Step-by-step guide

There are several ways to do this.

If the tasks are not very robust and are known to fail regularly then, we can have a custom ERROR trapping, which instead of aborting the task, log the aborts, and sets the task to complete. The logging could be anything

# Defined a error handler
ERROR() {
    echo "ERROR called"
    set +e                     # Clear -e flag, so we don't fail
    wait                       # wait for background process to stop

    # Record the failure in the log file for later analysis
    ecflow_client --msg="ERROR task %ECF_NAME% failed"

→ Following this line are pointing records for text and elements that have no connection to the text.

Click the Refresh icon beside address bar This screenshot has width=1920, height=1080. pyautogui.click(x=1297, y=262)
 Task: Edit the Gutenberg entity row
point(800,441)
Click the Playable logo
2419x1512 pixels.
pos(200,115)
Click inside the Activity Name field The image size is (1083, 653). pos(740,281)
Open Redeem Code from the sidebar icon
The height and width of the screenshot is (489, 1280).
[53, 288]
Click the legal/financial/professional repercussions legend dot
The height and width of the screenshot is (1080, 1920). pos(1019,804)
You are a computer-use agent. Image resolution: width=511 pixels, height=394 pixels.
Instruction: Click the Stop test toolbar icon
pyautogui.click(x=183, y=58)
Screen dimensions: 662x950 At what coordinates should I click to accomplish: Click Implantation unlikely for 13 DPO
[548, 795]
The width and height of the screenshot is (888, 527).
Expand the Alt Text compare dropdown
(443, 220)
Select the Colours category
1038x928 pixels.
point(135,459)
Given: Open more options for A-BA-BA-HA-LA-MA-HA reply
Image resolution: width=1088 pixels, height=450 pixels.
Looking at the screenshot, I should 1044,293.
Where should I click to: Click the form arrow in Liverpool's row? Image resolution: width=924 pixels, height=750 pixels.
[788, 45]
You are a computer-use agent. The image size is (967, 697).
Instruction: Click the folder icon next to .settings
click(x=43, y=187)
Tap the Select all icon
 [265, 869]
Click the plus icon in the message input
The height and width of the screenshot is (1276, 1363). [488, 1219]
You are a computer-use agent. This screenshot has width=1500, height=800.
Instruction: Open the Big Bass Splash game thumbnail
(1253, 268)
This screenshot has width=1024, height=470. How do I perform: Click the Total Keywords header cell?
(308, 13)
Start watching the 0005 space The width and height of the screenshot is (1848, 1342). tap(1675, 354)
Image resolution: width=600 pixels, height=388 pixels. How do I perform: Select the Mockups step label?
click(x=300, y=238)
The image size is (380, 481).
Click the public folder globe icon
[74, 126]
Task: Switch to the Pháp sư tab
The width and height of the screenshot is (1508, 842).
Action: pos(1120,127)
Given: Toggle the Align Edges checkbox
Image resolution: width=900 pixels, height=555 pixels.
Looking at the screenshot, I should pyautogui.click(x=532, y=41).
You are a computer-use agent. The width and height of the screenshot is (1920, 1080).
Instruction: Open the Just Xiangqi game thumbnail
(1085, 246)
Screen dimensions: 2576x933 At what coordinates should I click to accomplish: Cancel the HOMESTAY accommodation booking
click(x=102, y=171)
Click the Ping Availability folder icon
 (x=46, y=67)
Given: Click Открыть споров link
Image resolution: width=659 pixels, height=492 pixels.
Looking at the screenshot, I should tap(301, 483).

    ecflow_client --complete   # replace abort with a complete
    trap 0                     # Remove the trap
    exit 0                     # End the script
}

Have a special task whose job is to monitor failure in the other tasks. This task will then log the failures and then automatically set the family/repeat to complete.

suite suite
  family main
    repeat date YMD 20170101 20180101 1
    task dodgy    # this task may fail
    task ok
    task fix                                          # handle failures, so repeat will advance even if other tasks fail
      complete dodgy == complete and ok  == complete  # If there are no failures, complete fix, so repeat will advance
      time 23:30                                      # run at 23:30, allowing users to address task dodgy otherwise automatically advance the REPEAT
  endfamily
endsuite
fix.ecf
# task fix.ecf
%include <head.h>

trap 0
ecflow_client --force=complete recursive %SUITE%/%FAMILY%
exit 0

%include <tail.h>